Please swap "club crest" for "team logo" and write out everything from the start of the lines down to the one containing "(x=115, y=131)", leaving the rest unchanged and the pictures out.

____ LISTED RECORDS

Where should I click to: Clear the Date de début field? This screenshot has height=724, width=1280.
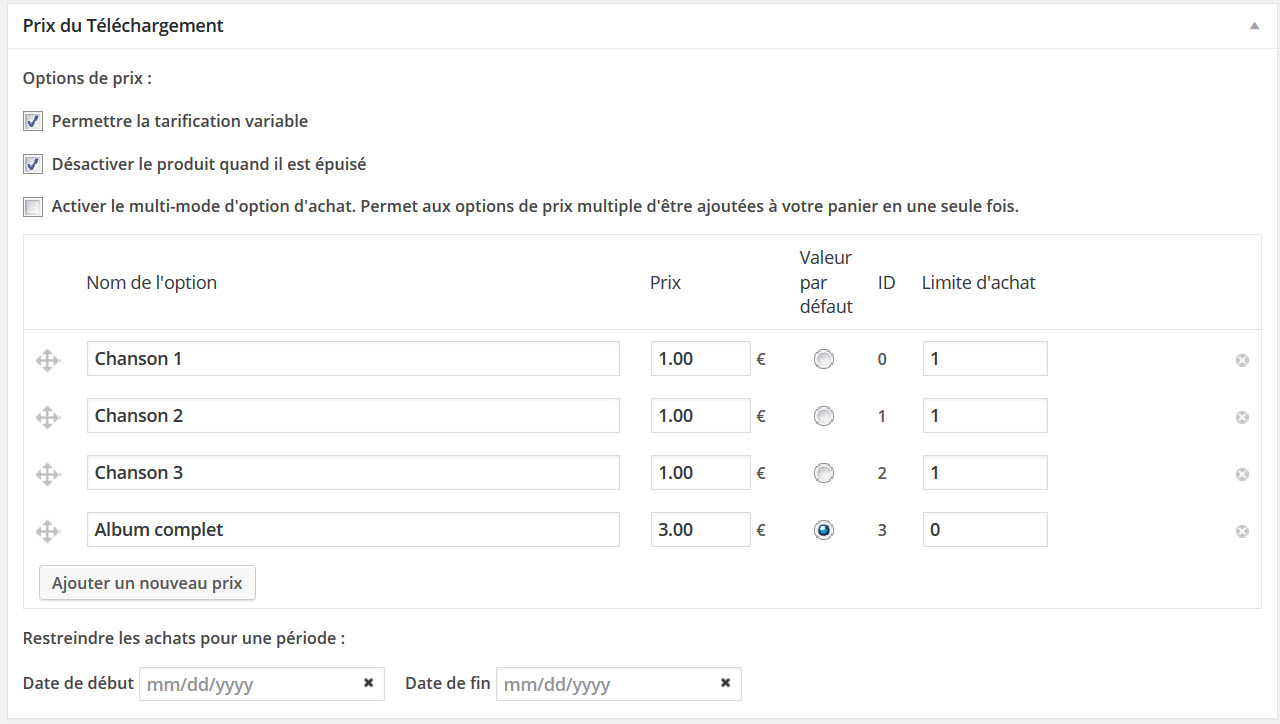pyautogui.click(x=368, y=683)
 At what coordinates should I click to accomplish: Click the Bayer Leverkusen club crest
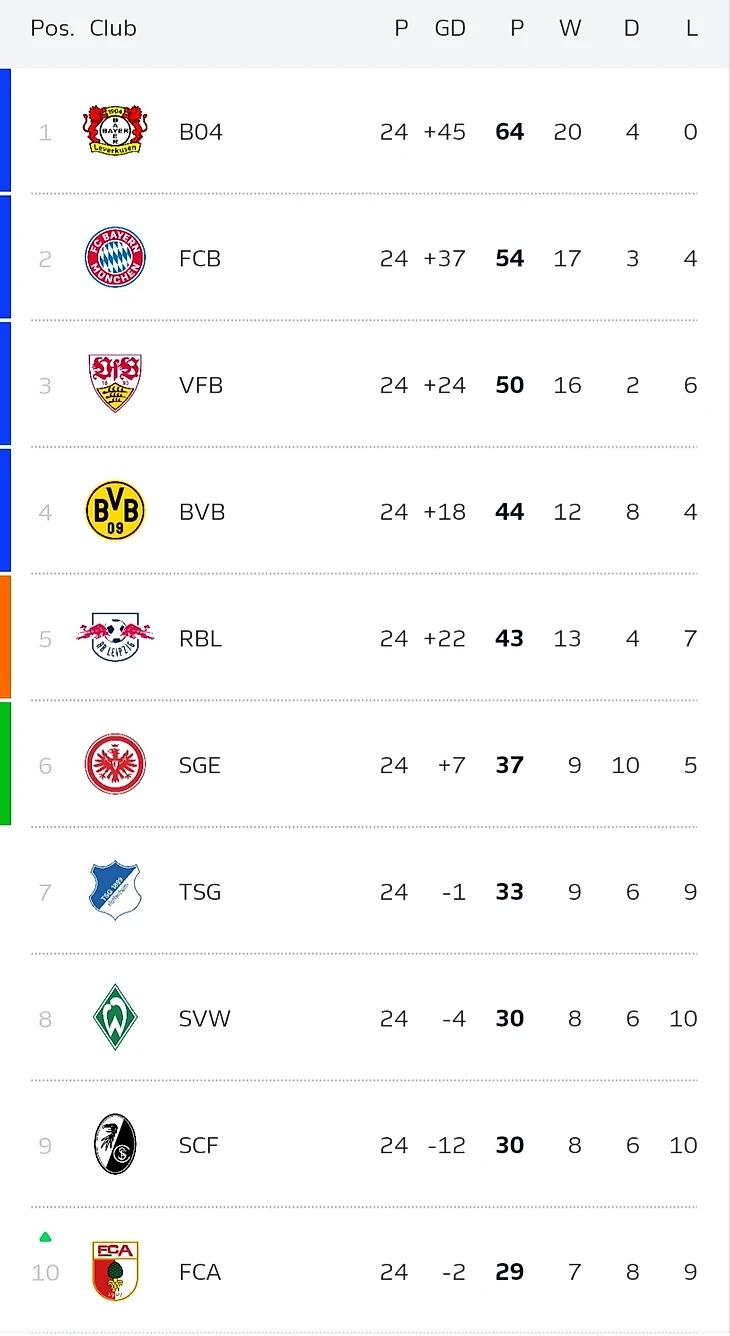(x=115, y=131)
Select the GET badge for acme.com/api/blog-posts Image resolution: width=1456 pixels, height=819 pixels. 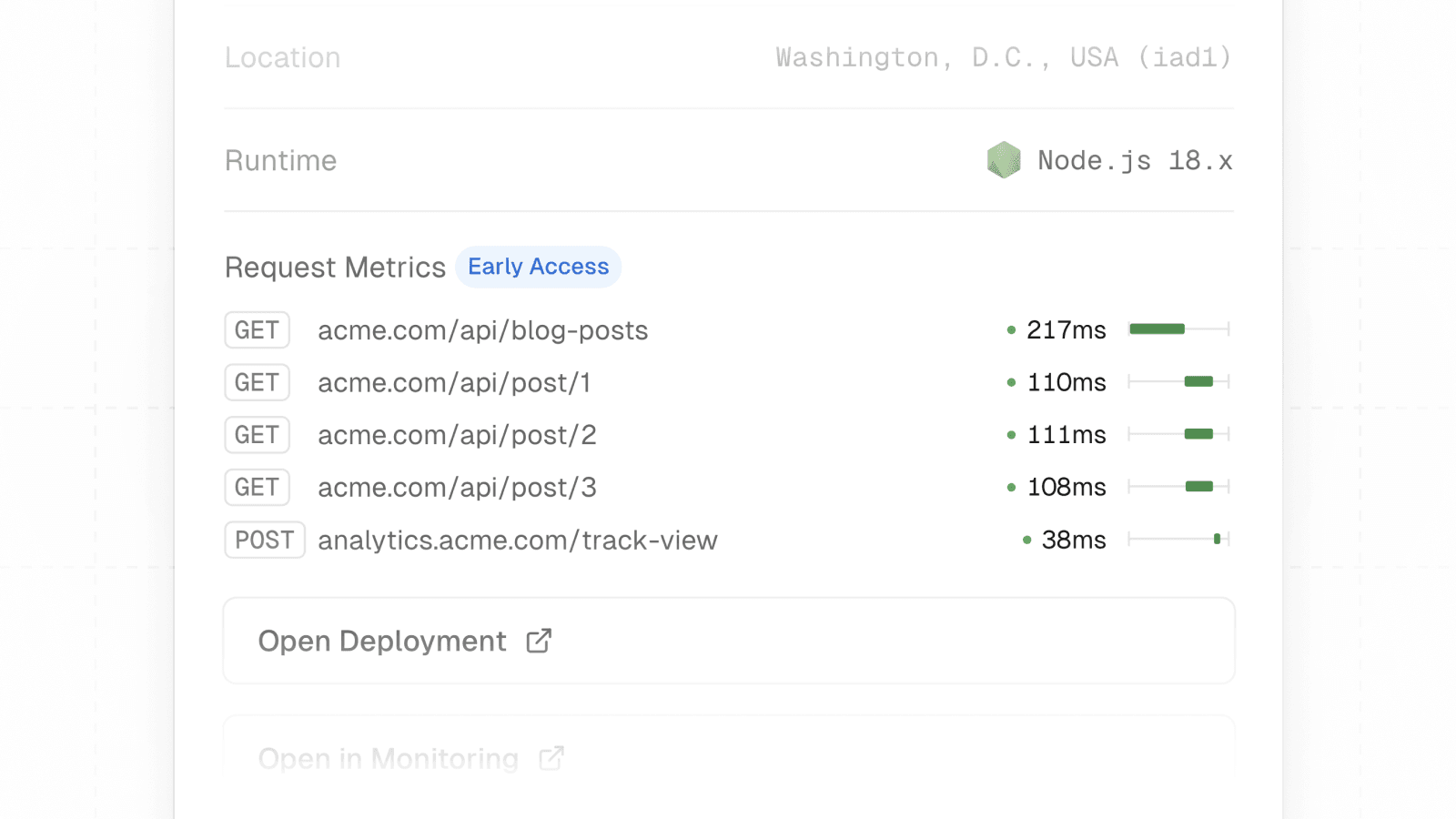point(257,329)
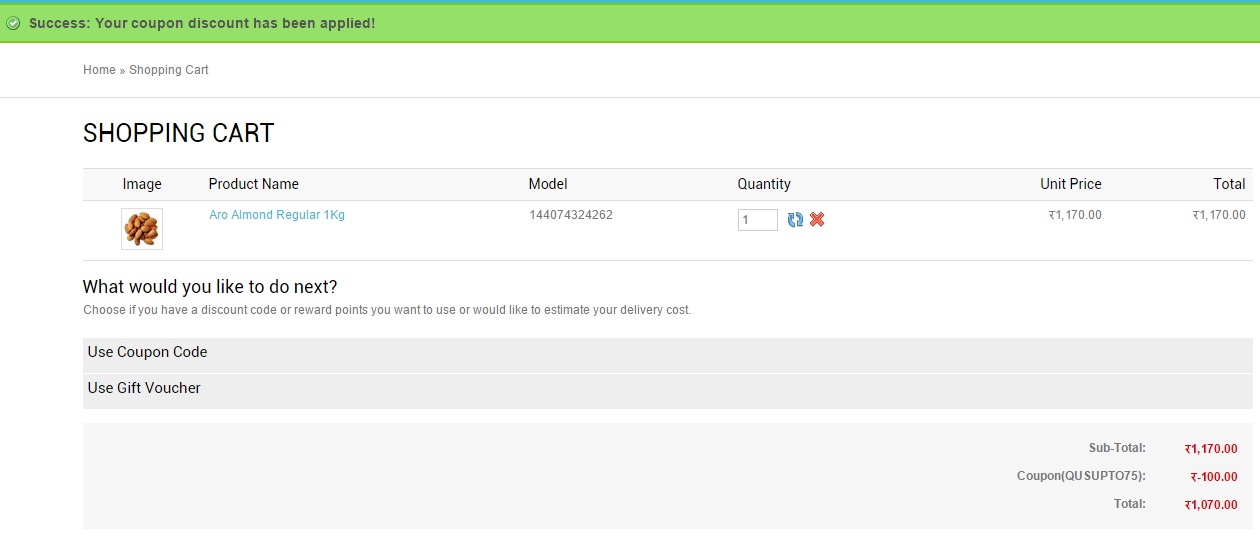The height and width of the screenshot is (536, 1260).
Task: Click the coupon applied success message text
Action: coord(202,23)
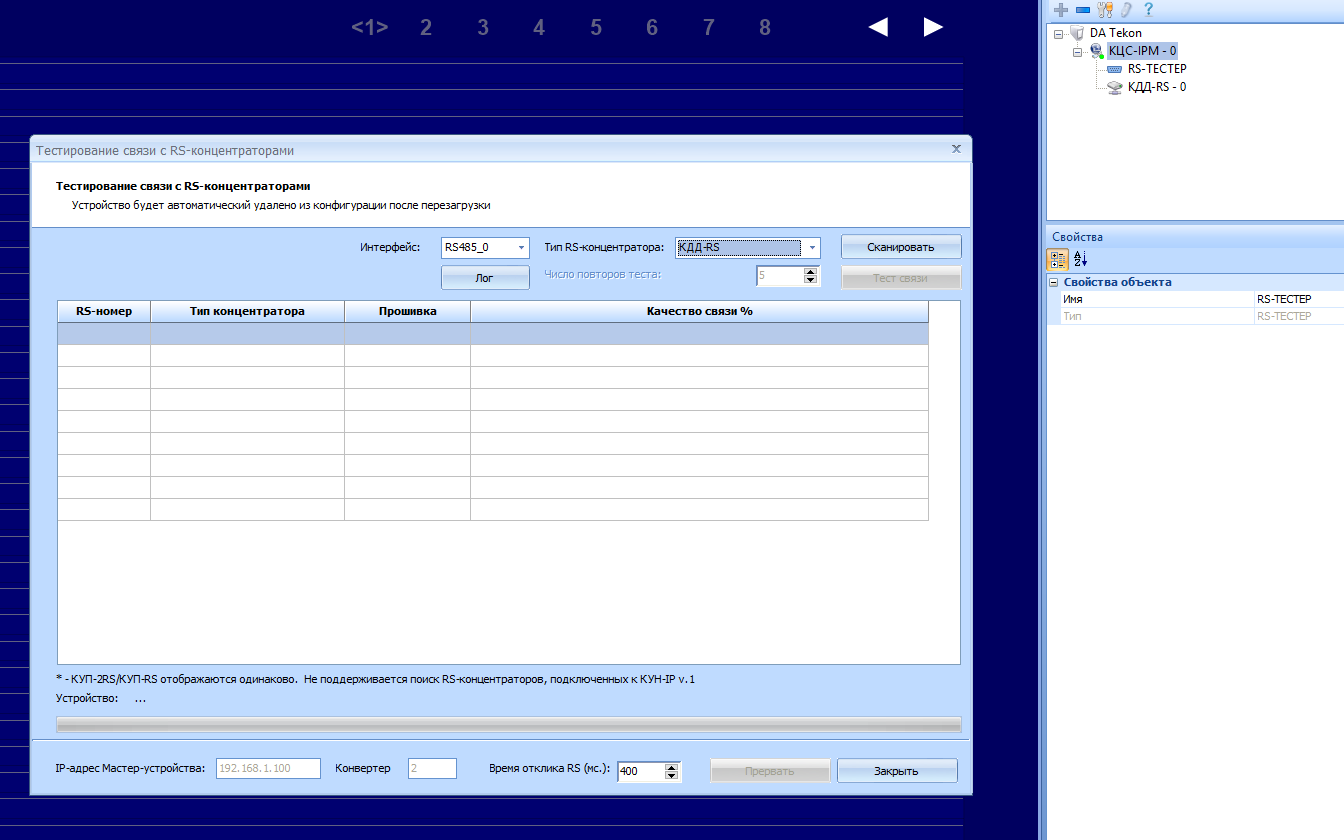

________

RIGHT ANSWER
Where should I click to: Clear the Date de début field? This screenshot has height=724, width=1280.
pyautogui.click(x=368, y=683)
 At what coordinates should I click to accomplish: Click the Bayer Leverkusen team logo
(x=115, y=131)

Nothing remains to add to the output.